500 hours instructing? In their spare time? Ye gods - I guess that's one way of making sure no-one gets to be an FO until they have grey hair.

The only person who gets anywhere near that amount at your average gliding club is the full-time paid instructor. Part-time instructors might do 5 hours a week (at most) for a few months a year - most do far far less, and it would take them 10 or more years to get to 500 hours instructing.

If you asked for a Silver 'C' you might be nearer the mark - a Silver 'C' pilot is someone who is a competent glider pilot able to fly in moderately demanding conditions, who can sustain soaring flight (on the right day!) and with the confidence to go out of glide range of the launch site, and select a field (a good field one hopes) and execute a field landing if necessary.

bubbers44 31st May 2011 12:30

BJ, I was doing solo spins with 7 hrs total time. I agree as in maintaining your hand flying skills, knowing how to control a skid in a car and spins, we should be in command of what we are operating outside of the norm.

Denti 31st May 2011 12:45


There is really no excuse for Airlines who forbid their pilots to keep their raw data handflying skills up to date.
+1

Totally agree there, and thank god my company still has that in their manuals.

vanHorck 31st May 2011 16:32

Of course insurance premiums could come down if a higher % of stable approaches were achieved by a carrier through automated flying only?
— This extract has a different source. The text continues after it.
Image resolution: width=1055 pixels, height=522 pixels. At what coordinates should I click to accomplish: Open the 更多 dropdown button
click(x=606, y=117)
Or lower GA leads to reduced fuel cost etc?

bobwi 31st May 2011 17:55

Most captains in my company are not too comfortable if an FO suggests to fly manual. Manual flying in my experience is very rare and only on nice days. Manual flying practice is for in the simulator. Al data is monitored and if you exceed a limit or a gate while manualy flying you will be contacted by the company. People just don't want to take the risk.

If you don't fly too often manualy, it gets harder when you do. You need more capacity. And that puts people off even more.

However, the airbus has lots of failures that imply the loss of the automation. Manual flying skills will be there, but rusty and will consume a lot of capacity which will be taken away from decision making.

For the company it is off course of interest to collect lots of data indictating that 95% of the approaches are within certain limits and thus get a cheaper insurance bill. This is done through the flight data monitoring systems and I know from colleagues in other companies that they have that too. However, I do have the impression that in some other companies hand flying is more commen, like the example given above.

DozyWannabe 31st May 2011 18:43


Originally Posted by bobwi (Post 6485419)
However, the airbus has lots of failures that imply the loss of the automation. Manual flying skills will be there, but rusty and will consume a lot of capacity which will be taken away from decision making.

I don't think that's something unique to Airbus (Airbii?). In terms of autoflight (something entirely separate from FBW), most modern Western airliners tend to be flown using the automatics from noise abatement to final approach. This is true whether you're occupying the seat in a Boeing/MD/Embraer/Avro or an Airbus.

I have it on good authority that when one switches autoflight off on the FBW Airbus models, they tend to hand-fly rather well.

parabellum 31st May 2011 21:54


Of course insurance premiums could come down if a higher % of stable approaches were achieved by a carrier through automated flying only?

Aviation insurance underwriters will only be looking at the actuarial evidence. If, by using automatics, you avoid accidents then you are only doing what your insurers expect of you, if you have accidents then your premiums will increase. Underwriters are very loath to tell operators how they should operate, that is not their skill.